Spectator sports has long been America’s favorite form of entertainment, and Las Vegas has long been one of America’s favorite vacation destinations. But for decades, the two existed in a relative vacuum – at least outside of the race and sports books, where billions have been legally bet on high profile sporting events. Team sports and Sin City were long anathema, but that has been changing fast, and MGM Resorts International has been the visionary responsible for a lot of the progress. For years they used championship boxing, and later Mixed Martial Arts (MMA), to fill seats and the demand for live sport, throwing in the odd special event – when I went to Vegas a few years ago to write a magazine feature on the Rugby Sevens World Cup tournament, MGM’s Monte Carlo was the host hotel (and did a stellar job). Rugby Sevens has since become an Olympic sport, and it remains one of the most fun and fast paced competitions you can attend, even if you have never seen rugby. The Las Vegas annual event is the sole U.S. stop on the World Cup circuit, and makes for a totally awesome weekend which I wrote about here at Forbes in the past.

But much more recently Vegas moved into the mainstream with the city’s first major professional sports team, the Golden Knights of the National Hockey League, who started their first season just two weeks ago and play in MGM’s new T Mobile Arena. The breaking of the no major team sport in Vegas barrier was huge, and pundits theorized that it would bring a sea change to one of the nation’s largest cities.
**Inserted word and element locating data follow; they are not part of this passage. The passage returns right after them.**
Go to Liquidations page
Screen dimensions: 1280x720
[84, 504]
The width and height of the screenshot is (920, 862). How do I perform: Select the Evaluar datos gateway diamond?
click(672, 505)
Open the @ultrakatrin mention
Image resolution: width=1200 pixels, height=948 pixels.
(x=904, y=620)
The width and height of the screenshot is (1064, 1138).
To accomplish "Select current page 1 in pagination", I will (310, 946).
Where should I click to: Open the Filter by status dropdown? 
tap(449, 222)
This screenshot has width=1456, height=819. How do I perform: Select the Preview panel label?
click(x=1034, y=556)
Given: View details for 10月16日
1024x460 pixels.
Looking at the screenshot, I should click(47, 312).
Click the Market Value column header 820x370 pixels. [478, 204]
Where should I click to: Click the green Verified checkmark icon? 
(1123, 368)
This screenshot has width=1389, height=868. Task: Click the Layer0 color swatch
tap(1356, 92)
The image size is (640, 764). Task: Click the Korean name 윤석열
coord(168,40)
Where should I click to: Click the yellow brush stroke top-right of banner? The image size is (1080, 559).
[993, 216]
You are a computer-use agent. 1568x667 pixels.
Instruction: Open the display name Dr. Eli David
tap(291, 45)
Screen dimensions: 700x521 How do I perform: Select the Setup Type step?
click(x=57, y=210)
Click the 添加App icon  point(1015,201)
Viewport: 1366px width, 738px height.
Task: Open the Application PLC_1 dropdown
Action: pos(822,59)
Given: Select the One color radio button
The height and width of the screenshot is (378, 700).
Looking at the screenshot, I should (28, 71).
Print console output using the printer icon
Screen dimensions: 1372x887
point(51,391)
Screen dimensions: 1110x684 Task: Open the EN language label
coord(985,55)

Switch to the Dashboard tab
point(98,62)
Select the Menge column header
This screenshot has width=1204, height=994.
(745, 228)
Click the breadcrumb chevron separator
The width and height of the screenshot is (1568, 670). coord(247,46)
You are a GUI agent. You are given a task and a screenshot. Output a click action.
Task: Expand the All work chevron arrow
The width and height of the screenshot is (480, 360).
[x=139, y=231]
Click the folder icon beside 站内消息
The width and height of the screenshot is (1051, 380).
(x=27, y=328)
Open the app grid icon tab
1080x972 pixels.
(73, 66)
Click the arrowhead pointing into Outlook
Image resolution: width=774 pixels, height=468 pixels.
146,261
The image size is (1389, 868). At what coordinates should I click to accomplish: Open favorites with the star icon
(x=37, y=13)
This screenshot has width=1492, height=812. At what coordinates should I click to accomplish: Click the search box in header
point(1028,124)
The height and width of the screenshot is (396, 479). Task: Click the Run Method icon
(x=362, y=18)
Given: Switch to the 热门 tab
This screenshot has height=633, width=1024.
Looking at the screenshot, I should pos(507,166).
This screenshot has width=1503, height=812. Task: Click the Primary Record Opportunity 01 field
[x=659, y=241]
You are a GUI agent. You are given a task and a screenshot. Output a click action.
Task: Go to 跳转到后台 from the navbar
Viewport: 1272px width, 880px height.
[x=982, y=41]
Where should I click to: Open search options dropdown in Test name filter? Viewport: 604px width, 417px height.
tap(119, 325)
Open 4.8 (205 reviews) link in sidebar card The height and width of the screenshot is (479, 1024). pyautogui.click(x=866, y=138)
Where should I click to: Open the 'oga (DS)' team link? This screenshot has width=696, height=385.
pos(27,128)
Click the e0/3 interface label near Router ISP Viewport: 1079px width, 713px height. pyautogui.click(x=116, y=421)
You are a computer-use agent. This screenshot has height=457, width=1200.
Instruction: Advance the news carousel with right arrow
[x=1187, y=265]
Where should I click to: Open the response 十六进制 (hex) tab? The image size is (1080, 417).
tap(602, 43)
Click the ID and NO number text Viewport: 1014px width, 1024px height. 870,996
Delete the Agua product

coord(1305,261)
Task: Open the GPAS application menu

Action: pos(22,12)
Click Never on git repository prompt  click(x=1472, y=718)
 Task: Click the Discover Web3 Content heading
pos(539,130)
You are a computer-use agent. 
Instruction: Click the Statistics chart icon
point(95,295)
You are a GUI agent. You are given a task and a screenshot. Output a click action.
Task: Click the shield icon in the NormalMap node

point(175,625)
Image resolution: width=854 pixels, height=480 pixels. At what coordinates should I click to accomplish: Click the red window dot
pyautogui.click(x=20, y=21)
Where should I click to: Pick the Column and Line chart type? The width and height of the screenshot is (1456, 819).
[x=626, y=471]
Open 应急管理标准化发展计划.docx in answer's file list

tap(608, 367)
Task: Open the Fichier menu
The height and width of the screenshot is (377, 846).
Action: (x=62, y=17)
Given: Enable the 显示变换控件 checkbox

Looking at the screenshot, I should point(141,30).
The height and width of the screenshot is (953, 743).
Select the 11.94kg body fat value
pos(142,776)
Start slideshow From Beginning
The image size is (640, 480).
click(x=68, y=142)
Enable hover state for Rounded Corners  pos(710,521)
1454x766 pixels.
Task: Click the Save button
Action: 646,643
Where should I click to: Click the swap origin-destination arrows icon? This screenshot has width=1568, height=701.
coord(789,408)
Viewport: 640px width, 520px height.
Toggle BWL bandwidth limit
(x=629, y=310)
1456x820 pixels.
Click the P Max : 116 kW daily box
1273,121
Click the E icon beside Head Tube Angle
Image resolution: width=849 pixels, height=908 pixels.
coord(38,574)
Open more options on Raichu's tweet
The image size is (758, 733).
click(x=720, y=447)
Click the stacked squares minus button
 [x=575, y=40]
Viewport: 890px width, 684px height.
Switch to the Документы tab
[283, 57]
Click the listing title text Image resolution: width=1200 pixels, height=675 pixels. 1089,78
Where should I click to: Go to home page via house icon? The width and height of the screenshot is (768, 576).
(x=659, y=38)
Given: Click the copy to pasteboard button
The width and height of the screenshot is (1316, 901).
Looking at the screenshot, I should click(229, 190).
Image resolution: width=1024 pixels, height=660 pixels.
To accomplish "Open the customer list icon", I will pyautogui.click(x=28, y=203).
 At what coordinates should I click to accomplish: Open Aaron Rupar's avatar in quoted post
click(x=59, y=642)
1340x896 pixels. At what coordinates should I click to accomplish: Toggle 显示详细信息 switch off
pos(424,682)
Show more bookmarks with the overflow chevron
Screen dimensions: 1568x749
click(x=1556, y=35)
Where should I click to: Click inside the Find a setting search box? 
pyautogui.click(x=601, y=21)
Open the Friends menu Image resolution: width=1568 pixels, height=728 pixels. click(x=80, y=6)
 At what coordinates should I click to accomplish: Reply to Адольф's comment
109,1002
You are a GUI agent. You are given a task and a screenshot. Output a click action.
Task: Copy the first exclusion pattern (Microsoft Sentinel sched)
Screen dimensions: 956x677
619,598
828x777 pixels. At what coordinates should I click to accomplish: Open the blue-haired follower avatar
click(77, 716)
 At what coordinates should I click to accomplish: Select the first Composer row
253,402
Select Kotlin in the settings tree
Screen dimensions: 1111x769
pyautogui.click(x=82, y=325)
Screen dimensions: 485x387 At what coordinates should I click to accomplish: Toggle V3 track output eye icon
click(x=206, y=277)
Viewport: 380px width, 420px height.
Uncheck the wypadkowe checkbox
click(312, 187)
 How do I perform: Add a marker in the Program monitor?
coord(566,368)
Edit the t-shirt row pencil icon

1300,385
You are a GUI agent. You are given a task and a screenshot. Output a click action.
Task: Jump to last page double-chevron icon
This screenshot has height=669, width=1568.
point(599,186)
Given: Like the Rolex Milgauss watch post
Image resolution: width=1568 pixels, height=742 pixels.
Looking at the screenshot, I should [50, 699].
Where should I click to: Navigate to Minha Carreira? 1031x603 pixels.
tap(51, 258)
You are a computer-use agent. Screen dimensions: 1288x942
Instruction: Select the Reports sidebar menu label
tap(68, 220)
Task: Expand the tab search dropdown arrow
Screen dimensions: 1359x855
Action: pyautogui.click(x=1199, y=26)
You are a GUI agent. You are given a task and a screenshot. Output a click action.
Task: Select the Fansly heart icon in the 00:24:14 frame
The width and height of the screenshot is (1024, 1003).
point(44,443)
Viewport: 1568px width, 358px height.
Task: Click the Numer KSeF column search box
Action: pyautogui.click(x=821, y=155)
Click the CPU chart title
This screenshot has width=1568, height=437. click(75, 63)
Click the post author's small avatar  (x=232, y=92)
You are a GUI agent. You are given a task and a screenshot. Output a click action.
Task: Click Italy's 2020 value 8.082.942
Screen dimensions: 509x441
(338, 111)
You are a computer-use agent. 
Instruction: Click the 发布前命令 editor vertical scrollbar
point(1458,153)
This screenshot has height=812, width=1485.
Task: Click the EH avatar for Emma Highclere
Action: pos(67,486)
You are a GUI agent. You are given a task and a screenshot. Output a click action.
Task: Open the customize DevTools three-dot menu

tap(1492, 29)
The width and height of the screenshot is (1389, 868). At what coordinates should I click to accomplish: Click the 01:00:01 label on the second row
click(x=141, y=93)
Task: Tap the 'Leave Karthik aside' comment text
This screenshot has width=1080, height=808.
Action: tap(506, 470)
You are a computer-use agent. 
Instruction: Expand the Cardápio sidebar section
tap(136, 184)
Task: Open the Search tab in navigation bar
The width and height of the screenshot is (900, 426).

That proved true just five games into the Knights’ first season when yesterday MGM announced that it had bought its own team, the former WNBA San Antonio Stars, and received league approval to relocate them to Nevada.

For better or worse, we are used to boisterous individual owners with sometimes oversized personalities owning our teams, but in this case it is a publicly traded (NYSE) S&P 500 global entertainment company that will own and operate the first major professional basketball team in this red hot market – which sees more than 43 million international visitors annually. MGM also announced that NBA All-Star and two-time WNBA Coach of the Year Bill Laimbeer – one of just 19 players in NBA history to eclipse 10,000 points and rebounds – will be President of Basketball Operations and Head Coach. The WNBA and NBA Board of Governors unanimously approved the relocation, and the team will begin playing in the Mandalay Bay Events Center next year for the 2018 season.

With twelve teams, the WNBA is the most successful women’s professional team sports league in the world. “We are thrilled to bring the first major professional basketball team to Las Vegas,” said WNBA President Lisa Borders. “This city and MGM Resorts are synonymous with world-class entertainment. With its culture of diversity and inclusion, MGM Resorts is an ideal fit for the WNBA.”